• **What you are asked to do**: In the excerpt about the Tokyo diaries below, copy out the passage from "Two days earlier, Yuki" to "this happy feeling?" word for word.

• **Page excerpt**:
☆ ☆ ☆ ☆ ☆ ☆ ☆

In an odd, tenuous sense, Noriyuki’s life and my own seemed closer than the 8,000 miles, 40 years, and two languages that separated us. I, too, had moved to Tokyo at 18 (from San Francisco)—and had started to keep a journal just to hear the echo of my own voice. I found a grueling job at a restaurant that I quickly grew to hate. Agonizing over quitting, I was buoyed somehow to know that Noriyuki, too, had once struggled to navigate petty disputes at work and an overbearing boss. In a city that can be full of life, but also terribly isolating, I was also lonely.
On April 9, 1982, Yuki waited for a date beneath the gargantuan, multicolored video screen of Studio Alta in Shinjuku. The object of interest, a young man by the name of Koide, was due at 7 p.m. Like the Hachiko statue in Shibuya, the Studio Alta sign in Shinjuku was, and is, a popular meeting spot for young people, which means you are always trying to pick your friends out of a crowd. There is something uncanny about waiting for someone at Alta; one gets the sense that everyone is waiting for something to happen.
Two days earlier, Yuki had written about the meeting hopefully:
I don’t know why but I can’t sleep. I can’t stop thinking about him. I wish it would be Friday already. I haven’t felt so excited and happy in years. What should I wear on Friday? Will he actually come? In front of Alta? Maybe it is only for this day, this time, this hour but “La vie en rose!” How long will this last, this happy feeling?
I continued to read, wanting things to work out for Noriyuki and Koide, but the torn pages and blacked-out entries filling the second half of the second diary suggested that it may not have been a happy ending. Reading further, I saw that indeed the romance was doomed; Noriyuki and Koide suffered from a classic mismatch of expectations, casting Yuki into a deep despair.

☆ ☆ ☆ ☆ ☆ ☆ ☆

• **Exercise data**:
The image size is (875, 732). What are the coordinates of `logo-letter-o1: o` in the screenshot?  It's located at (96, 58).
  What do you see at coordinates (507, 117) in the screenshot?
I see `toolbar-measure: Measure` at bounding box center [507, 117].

☆ ☆ ☆ ☆ ☆ ☆ ☆

• **Answer for this exercise**:
Two days earlier, Yuki had written about the meeting hopefully:
I don’t know why but I can’t sleep. I can’t stop thinking about him. I wish it would be Friday already. I haven’t felt so excited and happy in years. What should I wear on Friday? Will he actually come? In front of Alta? Maybe it is only for this day, this time, this hour but “La vie en rose!” How long will this last, this happy feeling?